I spread the brie on the wrap then warm it up in an oven at 350 degrees for just a few minutes. Do not keep in the oven very long or the wrap will get hard.  You just want to warm it up, 2-3 minutes. Once your wrap is warmed up, start layering your ingredients on the wrap and roll tightly and slice in half. Adding the microgreens, broccoli sprouts and spring mix adds tons of nutrients, crunch and flavor. I added up the calories for this wrap and it came out to 565 calories. If you skip the mayo you will save about 100 calories, same with the avocado and brie...skipping any of these ingredients will save you about 100 calories each. I don't think 565 calories is a lot for a good, healthy lunch...especially one that packs so many nutrients and can be eaten on the run or packed for lunch. I have also eaten half for lunch then the other half for dinner and added a side salad or veggies on the side to cut the calorie intake. I will skip the mayo next time as with the Brie melted on the wrap and adding the avocado, I didn't need the mayo as the wrap was definitely not dry.

Friday, August 30, 2013

Supermarket Superstar

I have gotten so much response from my appearance on Lifetime TVs Supermarket Superstar last night and honestly...it has been so nice to hear all the supportive and encouraging words.
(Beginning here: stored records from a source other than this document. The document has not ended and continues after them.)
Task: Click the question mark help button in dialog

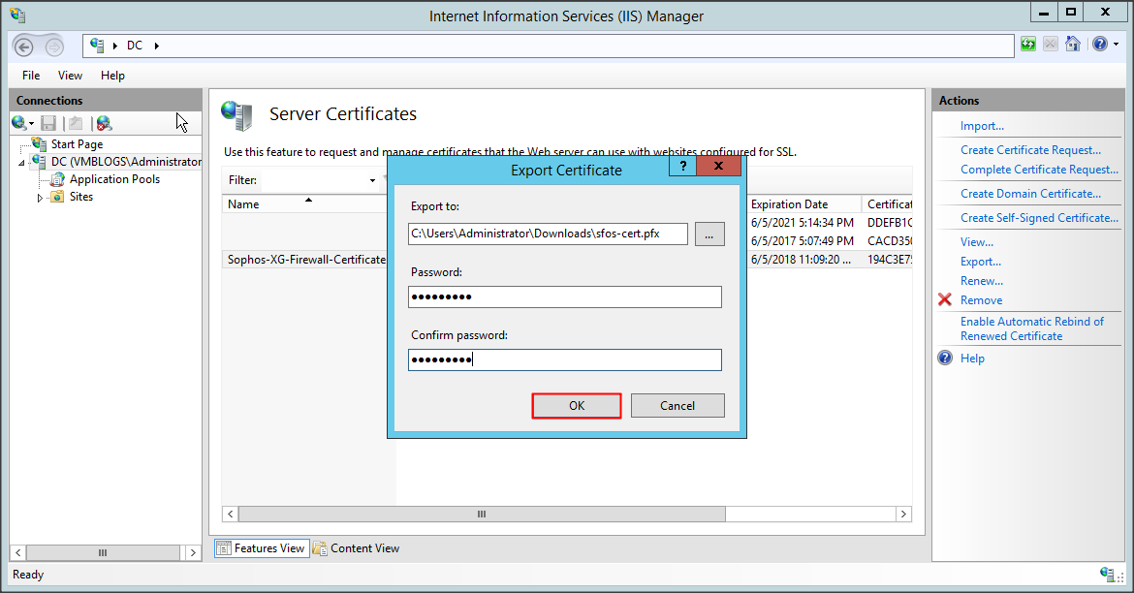Action: (x=682, y=167)
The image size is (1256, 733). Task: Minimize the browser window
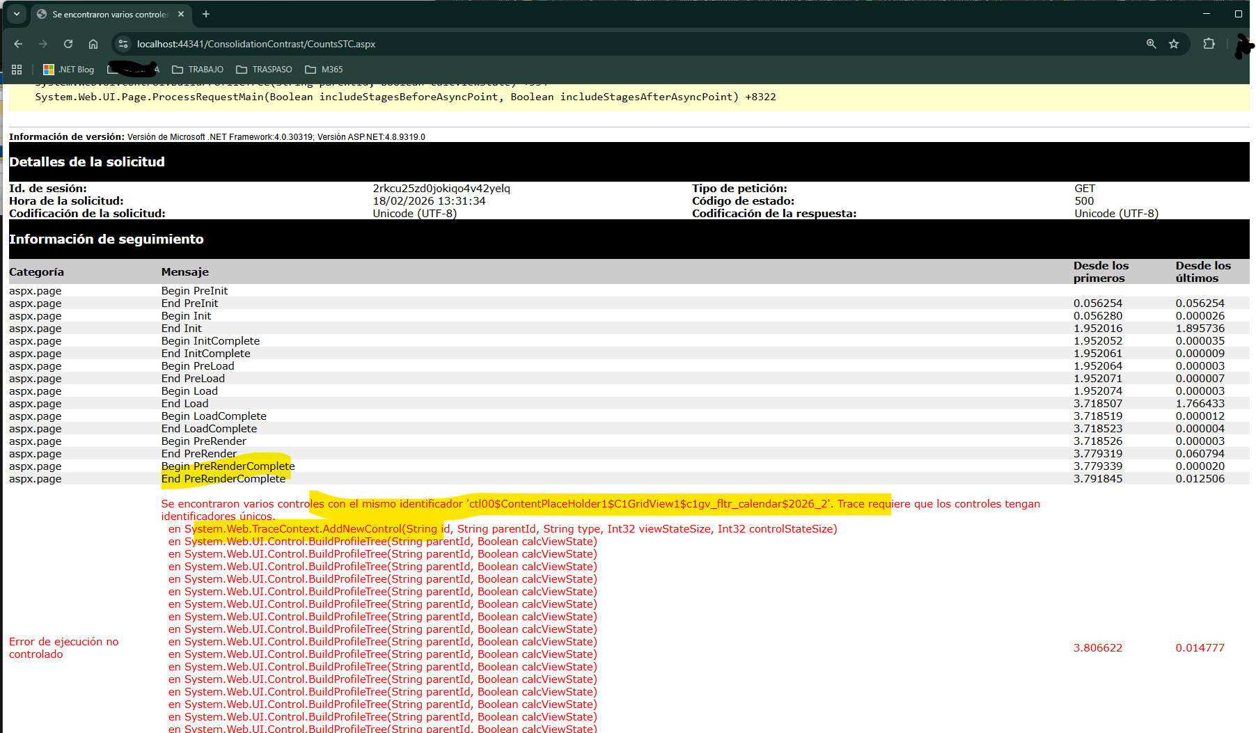pos(1207,14)
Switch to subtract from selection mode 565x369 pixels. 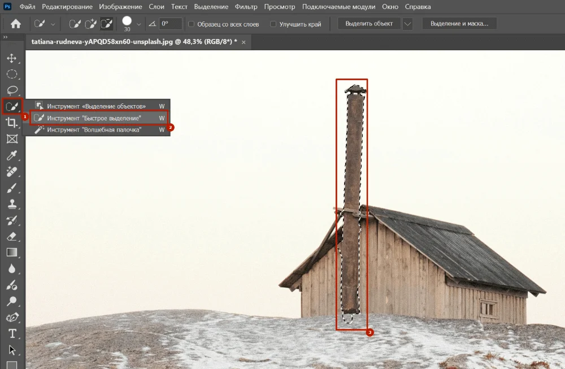click(106, 24)
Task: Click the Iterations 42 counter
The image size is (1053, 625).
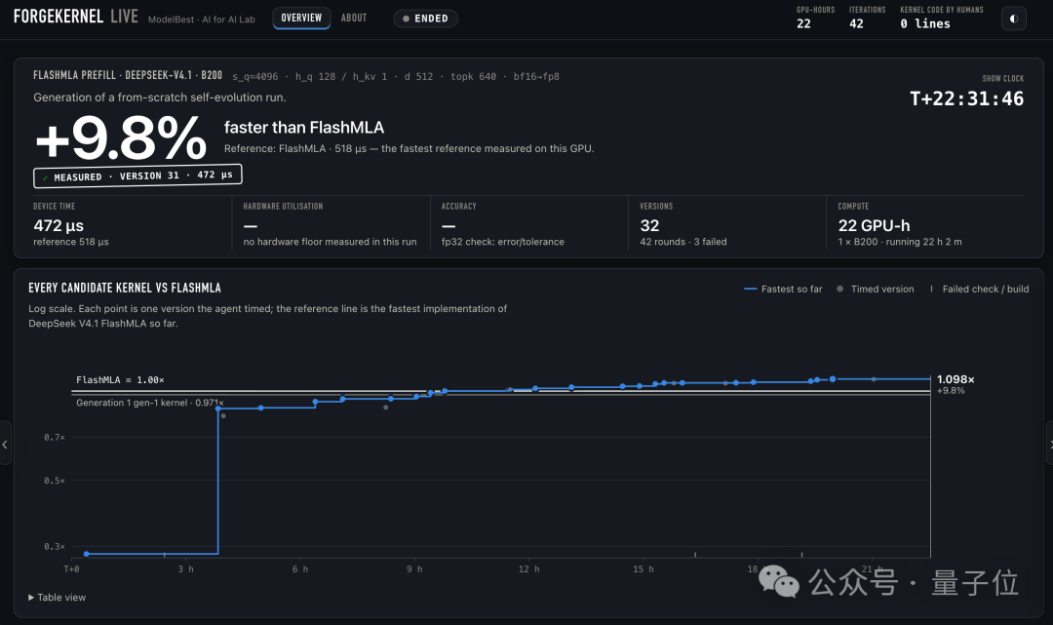Action: tap(867, 19)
I am so excited to continue this journey and get my sauce company launched witjin the next few months. We have perfected the recipes as we have several great flavors and variations of our mac n cheese sauce and tested them over and over with several of our own focus groups and advice from several great chefs. I was sent this article from a friend and I have to be honest...I totally agree with this writer! http://previously.tv/supermarket-superstar/always-bet-red/

Avesta's Mac n Cheese Sauce

I am still working on getting my sauce mass produced. I have worked with a professional service to finalize the recipe and have several stores interested in carrying my sauce. Now, I am looking for investors and/or partners to help take this to the next level. I was featured on Supermarket Superstar on Lifetime TV and feel I have a great product that will do well on store shelves. I am very excited for the exposure and great feedback I have received since the show has aired!